## START
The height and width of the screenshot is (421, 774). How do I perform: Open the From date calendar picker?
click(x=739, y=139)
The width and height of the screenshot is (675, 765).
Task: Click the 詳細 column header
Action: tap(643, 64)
## END
*WHAT YOU NEED TO DO*: Pick out every line of the material above that contains the word "width", and treat uppercase and lowercase as different.

*TASK ANSWER*:
The height and width of the screenshot is (421, 774). How do I perform: Open the From date calendar picker?
The width and height of the screenshot is (675, 765).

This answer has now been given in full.